Results: Seventy-four healthy infants were enrolled; male-to-female ratio was 1.5:1. Anemia in 66.2% (n=49), low plasma B12 in 17.6% (n=13), hyperhomocysteinemia in 48.6% (n=36), plasma methylmalonic acid in 100% (n=74) and ‘confirmed’ B12 deficiency in 38% (n=28) infants was noted. The proportion of hyperhomocysteinemia increased to 75.7% (n=56) infants using a lower cut-off of >10 µmol/L. In mothers, low B12 in 19%, hyperhomocysteinemia in 57% and elevated plasma methylmalonic acid in 100% were noted. Median plasma B12 level was 314 pg/ml (IQR 221-421), median plasma homocysteine 15.4 µmol/L (IQR 11.3-21.7) and median plasma methylmalonic acid was 8.28 (IQR 4.4-13.1).
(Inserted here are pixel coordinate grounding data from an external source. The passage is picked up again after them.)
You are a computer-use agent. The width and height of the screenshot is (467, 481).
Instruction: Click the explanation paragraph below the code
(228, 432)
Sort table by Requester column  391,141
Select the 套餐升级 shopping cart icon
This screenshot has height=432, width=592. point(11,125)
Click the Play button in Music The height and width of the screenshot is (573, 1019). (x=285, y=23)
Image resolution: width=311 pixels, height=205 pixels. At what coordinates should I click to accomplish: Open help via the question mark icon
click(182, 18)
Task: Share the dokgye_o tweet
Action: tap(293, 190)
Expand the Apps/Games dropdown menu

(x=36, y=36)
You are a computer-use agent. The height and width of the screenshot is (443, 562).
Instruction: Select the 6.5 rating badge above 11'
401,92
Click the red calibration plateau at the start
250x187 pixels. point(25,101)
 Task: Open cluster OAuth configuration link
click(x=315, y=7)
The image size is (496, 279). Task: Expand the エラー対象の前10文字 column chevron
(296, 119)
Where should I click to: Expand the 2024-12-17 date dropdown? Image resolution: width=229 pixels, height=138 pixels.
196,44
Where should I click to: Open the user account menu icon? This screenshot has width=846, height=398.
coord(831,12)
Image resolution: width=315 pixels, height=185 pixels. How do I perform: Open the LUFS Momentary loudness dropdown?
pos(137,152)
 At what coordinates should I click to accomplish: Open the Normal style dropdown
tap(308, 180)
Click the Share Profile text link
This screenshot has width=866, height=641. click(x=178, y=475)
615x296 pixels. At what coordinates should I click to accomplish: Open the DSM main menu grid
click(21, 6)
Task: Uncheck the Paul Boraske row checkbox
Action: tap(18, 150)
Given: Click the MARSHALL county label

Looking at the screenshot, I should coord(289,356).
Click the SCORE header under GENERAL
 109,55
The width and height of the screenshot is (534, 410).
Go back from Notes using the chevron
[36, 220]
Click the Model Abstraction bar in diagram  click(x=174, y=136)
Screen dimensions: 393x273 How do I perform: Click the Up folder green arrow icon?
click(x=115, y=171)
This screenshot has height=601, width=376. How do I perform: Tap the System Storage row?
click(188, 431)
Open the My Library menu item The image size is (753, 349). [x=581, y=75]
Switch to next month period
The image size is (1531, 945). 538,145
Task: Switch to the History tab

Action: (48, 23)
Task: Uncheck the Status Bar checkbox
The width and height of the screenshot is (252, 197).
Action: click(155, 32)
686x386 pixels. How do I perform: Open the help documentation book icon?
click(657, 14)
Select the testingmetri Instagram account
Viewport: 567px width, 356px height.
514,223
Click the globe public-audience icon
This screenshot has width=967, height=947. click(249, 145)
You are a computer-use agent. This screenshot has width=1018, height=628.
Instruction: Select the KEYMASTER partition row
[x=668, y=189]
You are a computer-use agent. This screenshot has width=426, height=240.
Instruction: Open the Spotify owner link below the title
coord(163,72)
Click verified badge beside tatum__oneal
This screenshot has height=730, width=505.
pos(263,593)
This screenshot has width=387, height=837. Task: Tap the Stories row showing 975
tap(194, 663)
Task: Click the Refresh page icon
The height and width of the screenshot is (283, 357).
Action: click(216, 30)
Folate deficiency was noted in 9.4% infants and 12% of mothers. Overall, 63.5% mothers were vegetarian and 64% of the mothers of infants with confirmed vitamin B12 deficiency were pure vegetarians. Odds of developing vitamin B12 deficiency increased by more than 5 times in those whose mothers' serum vitamin B12 levels were low as compared to normal maternal levels (OR 5.42; 95% CI:1.96-16.6; p 0.002).
Conclusion: There is a high prevalence of vitamin B12 deficiency in infants and their mothers. There is urgent need to supplement our population with vitamin B12.